# Does it make sense? - HVAC system that has a 2.0C range?



## Millsy_22 (Jul 11, 2020)

I am no longer working in the HVAC field but was in my second year of a refrigeration mechanic apprenticeship, some years back so I feel I have a little bit more knowledge in the fiels than Joe Public and to me this seems strange.

We have had an addition put onto our existing building and as such had an HVAC system installed. The system is only responsible for the new space and no parts of the old space. The new main office is occupied by someone 24/7 365 days a year. 

Like many areas we have been experiencing hot humid weather so for this year and I have noticed that at night the office, although cool will get very humid. In addition, clothes left in lockers, the new locker room become noticeably damp even though the maximum number of showers per day is probably 2 and usually less. The exhaust fans are 100% functional. 

Doors to these areas are closed almost all of the time and windows are not open. What I am seeing is solely from the new HVACv system.

It is a Variable Refrigerant Volume System, operation on a BAS, responsible for 8 areas total, with the largest being about 500 sq.ft.

I brought these issues up and since areas here are still under construction, they were brought up to the General Contractor and Sub Contractors. This is the below response back.

Does this make really sense to anyone? Or is the contractor trying to get out of this government building job without their system function the way it should

XX Contractor has recently performed some troubleshooting on the HVAC system with the sub-contractor, and provided some insight into operation of the system.

The system was essentially designed to maintain the building at constant and separate summer/winter temperatures, and WILL NOT RESPOND WELL to frequent changes.

Unfortunately, the system was built as designed, and we may have to pursue modifications when construction is complete.
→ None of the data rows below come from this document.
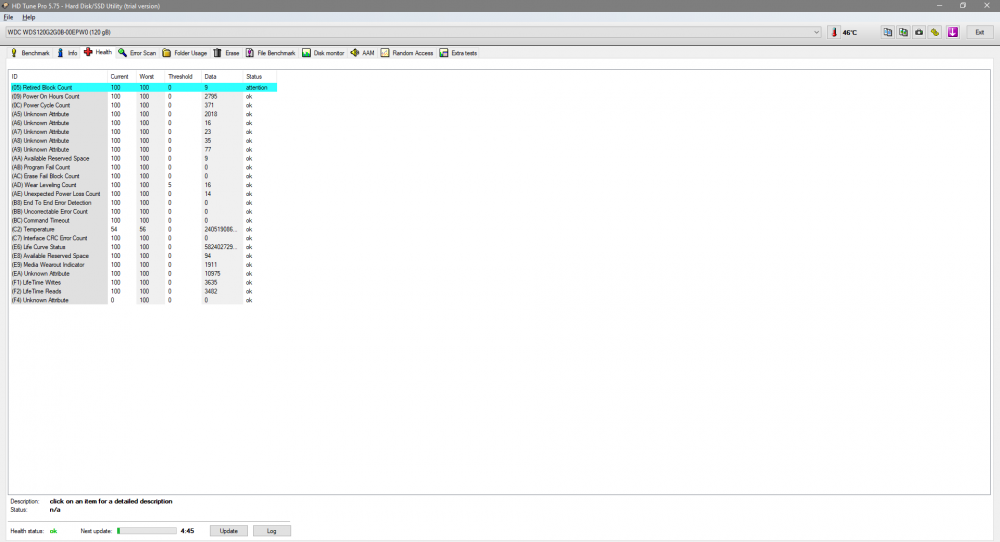Open the File menu

[8, 17]
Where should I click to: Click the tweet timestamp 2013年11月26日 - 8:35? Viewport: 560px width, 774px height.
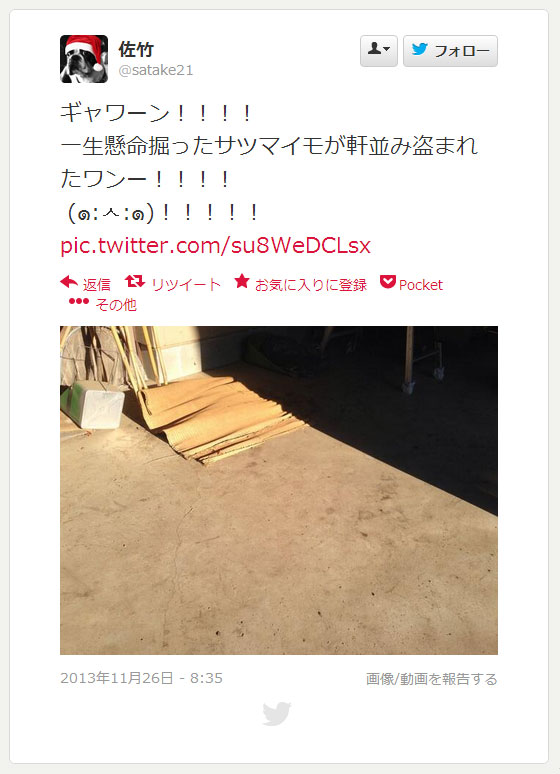[141, 678]
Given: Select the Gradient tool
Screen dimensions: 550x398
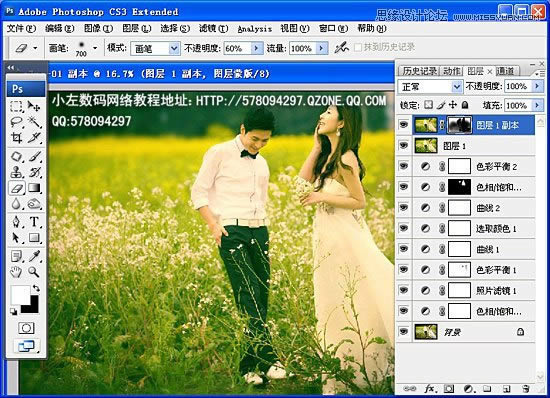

That being said, the following are the suggested operating guidelines:
•	Control climate of each room from the terminal in the new Office, with the units operated in the REMOTE mode
•	Maintain Computer room temperature setpoint at 20oC 
•	Maintain all other room temperature setpoints between 22-24oC
•	Keep all doors and windows closed

Although the system may be operated outside of these guidelines, it will not function properly.

Please also note that adjustments have been made to how air is removed from the locker rooms in an attempt to control moisture build-up in the lockers. 

Relatively less air will now be drawn from the locker ventilation, and more from the room ventilation.[/I]


----------



## MattL (Jul 14, 2020)

Thanks for the insights!


----------